___ Task inputs ___
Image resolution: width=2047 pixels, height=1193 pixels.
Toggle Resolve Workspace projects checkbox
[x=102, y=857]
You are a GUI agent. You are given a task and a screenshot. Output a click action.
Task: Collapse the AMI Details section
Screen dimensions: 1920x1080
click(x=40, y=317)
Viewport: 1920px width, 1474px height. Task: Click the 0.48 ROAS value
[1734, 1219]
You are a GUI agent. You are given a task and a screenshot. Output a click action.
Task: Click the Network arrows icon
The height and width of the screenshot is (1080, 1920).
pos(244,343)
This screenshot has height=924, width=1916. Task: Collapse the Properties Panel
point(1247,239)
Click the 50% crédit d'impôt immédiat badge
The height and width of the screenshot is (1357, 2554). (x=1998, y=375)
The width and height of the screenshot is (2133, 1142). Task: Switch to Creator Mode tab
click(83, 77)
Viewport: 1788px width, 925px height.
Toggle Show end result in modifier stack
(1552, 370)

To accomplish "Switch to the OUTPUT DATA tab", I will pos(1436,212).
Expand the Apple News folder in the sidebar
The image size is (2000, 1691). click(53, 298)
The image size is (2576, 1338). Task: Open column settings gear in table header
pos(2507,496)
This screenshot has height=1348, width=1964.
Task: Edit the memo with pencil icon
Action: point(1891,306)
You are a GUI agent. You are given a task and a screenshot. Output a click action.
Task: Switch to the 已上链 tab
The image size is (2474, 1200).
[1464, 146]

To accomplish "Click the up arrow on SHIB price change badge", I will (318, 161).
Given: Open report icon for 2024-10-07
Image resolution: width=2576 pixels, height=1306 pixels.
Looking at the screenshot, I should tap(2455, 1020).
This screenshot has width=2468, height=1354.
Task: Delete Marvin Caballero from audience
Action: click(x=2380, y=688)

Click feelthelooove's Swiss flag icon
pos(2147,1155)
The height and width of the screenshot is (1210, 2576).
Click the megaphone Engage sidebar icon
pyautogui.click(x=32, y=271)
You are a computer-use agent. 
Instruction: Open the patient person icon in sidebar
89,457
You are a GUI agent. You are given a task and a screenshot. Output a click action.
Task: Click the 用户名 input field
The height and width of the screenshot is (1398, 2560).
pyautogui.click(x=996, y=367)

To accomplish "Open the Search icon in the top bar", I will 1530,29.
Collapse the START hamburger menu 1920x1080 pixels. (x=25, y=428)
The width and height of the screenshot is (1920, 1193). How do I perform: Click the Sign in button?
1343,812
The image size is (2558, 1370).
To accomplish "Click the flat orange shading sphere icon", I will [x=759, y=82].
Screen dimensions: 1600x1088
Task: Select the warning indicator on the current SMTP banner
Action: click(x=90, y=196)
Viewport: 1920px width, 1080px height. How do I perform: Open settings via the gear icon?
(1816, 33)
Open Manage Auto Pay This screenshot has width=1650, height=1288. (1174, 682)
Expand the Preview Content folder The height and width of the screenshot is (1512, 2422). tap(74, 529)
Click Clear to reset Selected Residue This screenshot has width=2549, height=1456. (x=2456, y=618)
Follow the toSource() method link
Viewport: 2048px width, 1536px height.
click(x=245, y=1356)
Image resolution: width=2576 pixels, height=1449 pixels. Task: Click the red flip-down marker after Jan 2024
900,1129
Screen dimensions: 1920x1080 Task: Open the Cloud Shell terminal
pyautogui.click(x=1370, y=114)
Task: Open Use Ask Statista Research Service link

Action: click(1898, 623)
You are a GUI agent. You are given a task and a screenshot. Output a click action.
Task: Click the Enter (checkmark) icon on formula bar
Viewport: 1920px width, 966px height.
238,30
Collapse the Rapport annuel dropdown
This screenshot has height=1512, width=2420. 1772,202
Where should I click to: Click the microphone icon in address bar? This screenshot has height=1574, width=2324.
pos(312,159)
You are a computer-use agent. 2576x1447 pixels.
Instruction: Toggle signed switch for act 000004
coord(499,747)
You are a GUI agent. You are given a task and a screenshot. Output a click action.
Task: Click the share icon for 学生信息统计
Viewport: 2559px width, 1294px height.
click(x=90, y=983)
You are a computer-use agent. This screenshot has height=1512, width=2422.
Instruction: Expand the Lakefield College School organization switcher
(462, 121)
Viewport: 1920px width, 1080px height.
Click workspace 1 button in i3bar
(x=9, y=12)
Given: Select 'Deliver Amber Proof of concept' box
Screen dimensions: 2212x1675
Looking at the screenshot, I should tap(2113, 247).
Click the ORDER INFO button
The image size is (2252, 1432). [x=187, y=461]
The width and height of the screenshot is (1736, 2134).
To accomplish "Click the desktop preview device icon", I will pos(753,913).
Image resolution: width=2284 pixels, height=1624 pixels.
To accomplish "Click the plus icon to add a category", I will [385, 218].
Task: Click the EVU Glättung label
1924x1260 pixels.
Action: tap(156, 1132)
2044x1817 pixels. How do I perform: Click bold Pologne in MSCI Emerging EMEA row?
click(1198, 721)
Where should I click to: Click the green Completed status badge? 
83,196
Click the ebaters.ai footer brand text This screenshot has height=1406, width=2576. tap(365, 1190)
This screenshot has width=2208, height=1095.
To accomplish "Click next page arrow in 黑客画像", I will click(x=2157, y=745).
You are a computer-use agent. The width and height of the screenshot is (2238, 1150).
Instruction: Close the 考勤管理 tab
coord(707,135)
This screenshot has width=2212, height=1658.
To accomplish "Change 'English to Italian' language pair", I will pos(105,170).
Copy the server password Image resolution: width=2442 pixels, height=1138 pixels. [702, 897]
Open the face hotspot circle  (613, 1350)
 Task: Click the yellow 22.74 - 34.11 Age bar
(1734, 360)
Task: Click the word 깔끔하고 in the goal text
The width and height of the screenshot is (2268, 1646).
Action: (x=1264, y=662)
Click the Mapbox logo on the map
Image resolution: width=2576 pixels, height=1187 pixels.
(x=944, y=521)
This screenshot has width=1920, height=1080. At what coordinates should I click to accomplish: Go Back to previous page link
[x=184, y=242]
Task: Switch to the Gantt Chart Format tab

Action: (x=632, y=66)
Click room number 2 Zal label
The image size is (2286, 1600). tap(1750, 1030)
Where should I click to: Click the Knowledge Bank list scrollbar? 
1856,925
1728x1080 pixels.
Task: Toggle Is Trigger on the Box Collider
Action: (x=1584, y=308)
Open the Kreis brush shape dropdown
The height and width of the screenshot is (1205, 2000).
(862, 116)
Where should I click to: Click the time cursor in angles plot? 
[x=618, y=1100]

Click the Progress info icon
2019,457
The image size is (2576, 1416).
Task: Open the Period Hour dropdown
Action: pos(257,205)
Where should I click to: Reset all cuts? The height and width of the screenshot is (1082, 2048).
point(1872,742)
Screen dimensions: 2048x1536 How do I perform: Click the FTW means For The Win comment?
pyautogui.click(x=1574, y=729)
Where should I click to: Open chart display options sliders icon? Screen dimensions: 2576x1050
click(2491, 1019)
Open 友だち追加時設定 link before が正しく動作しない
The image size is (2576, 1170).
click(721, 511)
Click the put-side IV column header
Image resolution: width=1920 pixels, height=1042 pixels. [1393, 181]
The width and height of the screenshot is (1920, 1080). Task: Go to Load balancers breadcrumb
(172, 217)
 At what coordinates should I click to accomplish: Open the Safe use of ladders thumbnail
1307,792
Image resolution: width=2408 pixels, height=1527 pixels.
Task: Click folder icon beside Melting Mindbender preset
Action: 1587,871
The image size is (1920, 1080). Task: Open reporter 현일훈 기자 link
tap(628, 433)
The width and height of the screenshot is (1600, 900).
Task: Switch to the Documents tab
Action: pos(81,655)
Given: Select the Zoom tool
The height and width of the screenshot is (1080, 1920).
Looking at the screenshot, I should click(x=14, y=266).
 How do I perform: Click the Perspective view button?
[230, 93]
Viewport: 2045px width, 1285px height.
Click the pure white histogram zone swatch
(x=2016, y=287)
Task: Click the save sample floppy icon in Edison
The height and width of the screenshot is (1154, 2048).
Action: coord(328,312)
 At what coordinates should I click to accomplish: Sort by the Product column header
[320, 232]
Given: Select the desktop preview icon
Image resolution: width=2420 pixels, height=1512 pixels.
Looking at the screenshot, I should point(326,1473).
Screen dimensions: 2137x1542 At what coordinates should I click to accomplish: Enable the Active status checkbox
___
* The task *
Please find each line in the records above that holds the word "desktop", and copy it.

* Exercise output *
To accomplish "Click the desktop preview device icon", I will pos(753,913).
Given: Select the desktop preview icon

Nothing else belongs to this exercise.